Some firms have been clinging to Libor, closing out one more new deal before year-end since debt sold before the deadline can keep referencing the rate through June 2023.

Executives, lawyers, and investors expect these companies to make further progress transitioning away from Libor in early 2022.

But for some nonfinancial companies, the preparation could result in distractions from their core business, and worse, the lack of preparation can raise questions from financial regulators about their ability to manage the transition, said Venetia Woo, global lead Libor adviser at consulting firm Accenture.

“These changes might seem very minor from the outside, but they have big ripple effects,” Ms. Woo said.

Many products, including currency swaps and floating-rate notes, have been switched over from Libor, said Michael Gibson, director of the Federal Reserve’s division of supervision and regulation, at a Financial Stability Oversight Council meeting earlier this month.

All new mortgage-backed securities issued by Fannie Mae and Freddie Mac are now tied to SOFR, he said, and around 90% of recently issued floating-rate notes.

The value of interest-rate swaps referencing SOFR has grown from under $1 trillion in September 2020 to over $7 trillion through November 2021, said Mr. Gibson.

Cross-currency swaps, by which one party borrows currency from another and lends another currency in return, between the U.S. dollar and other currencies have almost completely transitioned to SOFR or other reference rates, he added.

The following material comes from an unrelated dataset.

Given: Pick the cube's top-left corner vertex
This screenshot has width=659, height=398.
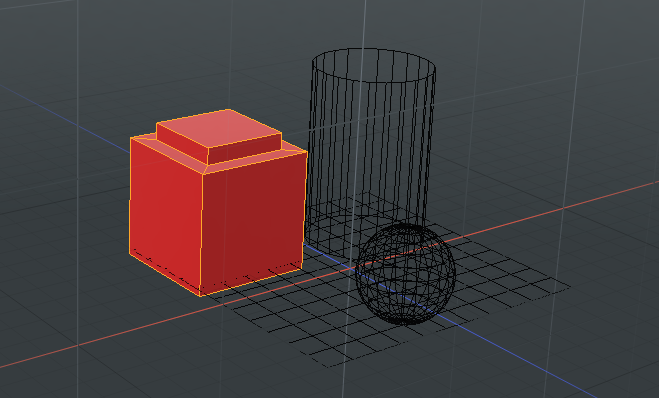Looking at the screenshot, I should pos(130,138).
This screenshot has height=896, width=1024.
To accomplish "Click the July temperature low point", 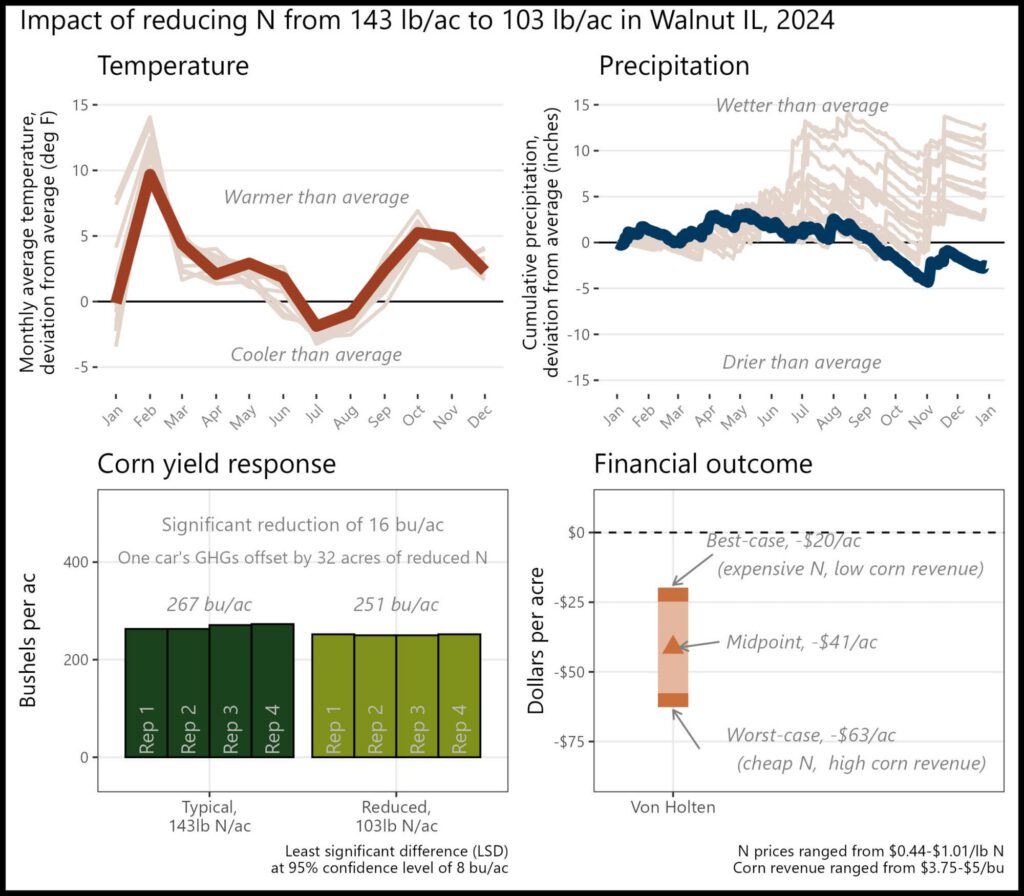I will click(x=317, y=325).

But for business loans, the transition has been slower.

Of $598.59 billion worth of junk-rated corporate loans sold this year through Dec. 27, just 2.6% referenced SOFR, according to Leveraged Commentary & Data.

So-called leveraged loans are typically issued by companies with large amounts of debt relative to earnings and used by private-equity firms to help finance corporate buyouts.

Earlier last month, WideOpenWest Inc., an Englewood, Colorado-based cable operator, launched a $730 million loan due 2028 to refinance an existing credit line.

The company chose SOFR over other replacement rates because it is based on observable transactions and large volumes, chief financial officer John Rego said.

“We believe the key characteristics of SOFR underpin its strong presence and acceptance in the market, and will be the leading benchmark in a post-Libor era,” Mr. Rego said.

Also last month, medical-device maker ICU Medical Inc. sold an $850 million leveraged loan to help fund its pending $2.35 billion acquisition of the medical division of Smiths Group PLC, an engineering firm.

The San Clemente, California-based company’s executives selected SOFR given that their lenders told them it was the most accepted replacement rate in the leveraged-loan market, said CFO Brian Bonnell.

ICU Medical didn’t consider credit-sensitive alternatives, Mr. Bonnell said.

“We weren’t looking to do something exotic for the sake of being unique,” he said.